JAKARTA – PT Telkomsel mencatatkan kinerja keuangan positif sepanjang Semester I 2026 dengan membukukan pertumbuhan pendapatan, laba bersih, dan profitabilitas. Pencapaian tersebut ditopang oleh peningkatan bisnis mobile, layanan digital, serta penguatan kualitas jaringan yang terus dilakukan perusahaan.
Sepanjang Januari hingga Juni 2026, Telkomsel membukukan pendapatan sebesar Rp55,6 triliun, meningkat 3,3 persen dibandingkan periode yang sama tahun sebelumnya.
Sementara itu, EBITDA tumbuh 8,6 persen menjadi Rp26,1 triliun, dengan margin meningkat dari 44,6 persen menjadi 46,9 persen. Adapun laba bersih perusahaan mencapai Rp10,4 triliun, atau naik 8,3 persen secara tahunan.
Perusahaan menyebut pertumbuhan tersebut mencerminkan efisiensi operasional, investasi yang terarah, serta penguatan fundamental bisnis di tengah meningkatnya kebutuhan masyarakat terhadap layanan digital.
Bisnis Mobile dan Digital Tumbuh
Pertumbuhan Telkomsel didorong oleh peningkatan pendapatan bisnis mobile yang mencapai Rp42,8 triliun, naik 5,6 persen dibandingkan tahun sebelumnya.
Sementara itu, pendapatan bisnis digital meningkat 11 persen menjadi Rp40,8 triliun.
Konsumsi layanan data juga terus bertambah hingga mencapai 11,8 juta terabyte, meningkat 0,8 persen secara tahunan. Peningkatan tersebut menunjukkan peran konektivitas digital yang semakin penting dalam mendukung aktivitas masyarakat, mulai dari bekerja, belajar, menjalankan usaha, hingga mengakses berbagai layanan digital.

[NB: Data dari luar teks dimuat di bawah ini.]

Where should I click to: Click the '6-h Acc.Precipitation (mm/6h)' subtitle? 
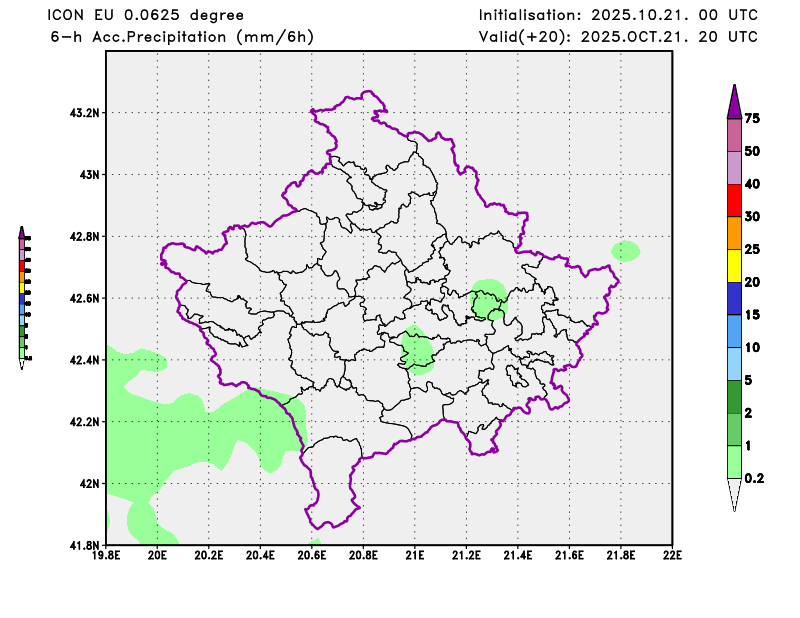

Direktur Utama Telkomsel, Nugroho, mengatakan capaian tersebut merupakan hasil kepercayaan pelanggan serta komitmen perusahaan dalam menghadirkan layanan yang berkualitas.
"Capaian Semester I 2026 merupakan hasil dari kepercayaan pelanggan serta kerja bersama seluruh insan Telkomsel untuk terus melayani dengan sepenuh hati. Kami menyampaikan apresiasi kepada seluruh pelanggan, Telkom Indonesia sebagai perusahaan induk, serta Danantara Indonesia yang terus memperkuat arah transformasi, tata kelola, dan daya saing Telkom Group," ujarnya.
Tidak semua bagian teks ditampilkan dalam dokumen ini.